■ **SHORT TASK**: Continue the excerpt below on the basis of preparation of GATEWAY's interim consolidated financial statements, picking up right after its final sentence.

■ **PAGE EXCERPT**:

GATEWAY, which is registered in the commercial register of the Frankfurt am Main local court under the number HRB 93304, has its registered head office and business address at The Squaire, Zugang 13, Am Flughafen, 60549 Frankfurt am Main.
The shares of GATEWAY are traded at the Frankfurt Stock Exchange. Therefore, GATEWAY is an exchange-listed or publiclytraded company within the meaning of stock corporation and commercial law.
The interim consolidated financial statements as of March 31, 2019 were prepared by the Management Board on May 31, 2019 and released for publication.
The significant accounting policies applied in preparing the present financial statements are described in the following.
The present condensed interim consolidated financial statements were prepared in accordance with International Accounting Standard (IAS) 34 Interim Financial Reporting.
The Company's interim consolidated financial statements were prepared in accordance with the International Financial Reporting Standards (IFRS) applicable as of March 31, 2019 (including the interpretations of the IFRS Interpretations Committee), as they have been endorsed by the European Union.
The requirements of IFRS were completely fulfilled and lead to the presentation of a true and fair view of the Group's financial position, cash flows and financial performance. The statement of comprehensive income is structured on the basis of the cost of sales method. In accordance with the accrual principle, expenses and income are attributed to the respective periods regardless of when they were paid or received.
The financial statements were generally prepared on the basis of historical cost, except for investment properties and derivatives which are measured at fair value.
The estimates and assumptions applied in the preparation of the financial statements in accordance with IFRS influence the measurement of assets and liabilities and the disclosure of contingent assets and liabilities as of the respective reporting dates, as well as the amount of income and expenses in the reporting period. Although these assumptions and estimates were based on the best knowledge of the Company's management, based on current events and measures, actual results could ultimately differ from these estimates.
GATEWAY prepares its interim consolidated financial statements in euro (€). Since the euro is the currency of the primary economic environment in which GATEWAY and its subsidiaries operate, the euro is their functional currency. Amounts are always stated in thousands of euros (€ thousand). The presentation in thousands of euros may result in rounding differences, both in the tables presented in the notes to the financial statements and in the comparison of values in the notes to the financial statements with other elements of the financial statements.
The interim consolidated financial statements are to be read in conjunction with the audited and published IFRS consolidated financial statements as of December 31, 2018 and the notes included therein. The accounting policies used by the Group for the present interim consolidated financial statements generally correspond to the policies applied in the 2018 consolidated financial statements.

■ **DATA SEGMENT**:

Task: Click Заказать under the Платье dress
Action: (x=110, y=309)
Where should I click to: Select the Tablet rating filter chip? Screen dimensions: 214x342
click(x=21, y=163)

■ **RESPONSE TO THIS EXERCISE**:
In the 2019 financial year, IFRS 16 Leases, which was issued in January 2016 by the IASB, is applied for the first time. IFRS 16 supersedes the previous standards on leases, including IAS 17 Leases, IFRIC 4 Determining Whether an Arrangement Contains a Lease, SIC-15 Operating Leases: Incentives, and SIC-27 Evaluating the Substance of Transactions in the Legal Form of a Lease.
IFRS 16 introduces a uniform financial reporting model under which leases are to be recognized in the lessee's statement of financial position. The previous distinction between operating and finance leases under IAS 17 no longer applies for lessees. A lessee recognizes a right-of-use asset representing its right to use the underlying asset and a financial liability representing its obligation to make lease payments.
The right-of-use assets are reported in the items of the statement of financial position in which the assets underlying the lease agreement would have been reported if they had been owned by GATEWAY. Therefore, the right-of-use assets are reported mainly in the item "Land and buildings." The rightof-use asset generally corresponds to the present value of all outstanding lease payments, including any lease payments made at or before the provision of the asset, initial direct costs as well as any potential costs for dismantling and removing the asset. Any lease incentives have to be deducted from the calculated right-of-use asset. Upon the date of first-time application, there is no knowledge as regards any potential future costs for dismantling and removing the asset, and the direct costs are not taken into account as of the date of firsttime application (IFRS 16 C10(d)). The capitalized right-of-use asset is depreciated over the lease term, less any potential impairment losses.
The initial measurement of the lease liability is based on the present value of the lease payments not yet made as of the date of first-time application in relation to leases that were classified as operating leases in accordance with IAS 17. The lease payments are discounted using the incremental borrowing rate applicable as of the date of first-time application, with such incremental borrowing rate taking into account the term of the individual asset classes as well as the risks associated with the business model.
The accounting treatment at the lessor largely corresponds to the former rules set out in IAS 17. As previously, lessors continue to classify leases in finance and operating leases on the basis of the allocation of risks and rewards. The introduction of IFRS 16 did not lead to an adjustment of the original classification.
GATEWAY accounts for leases for the first time as of January 1, 2019 using the modified retrospective method. In this context, prior-year figures are not adjusted in line with the transitional provisions.
GATEWAY applies the following elections and judgments provided by IFRS 16 upon the transition to the new standard:
Within the context of the first-time application of IFRS 16, rightof-use assets were capitalized in the amount of the lease liability, in accordance with the option.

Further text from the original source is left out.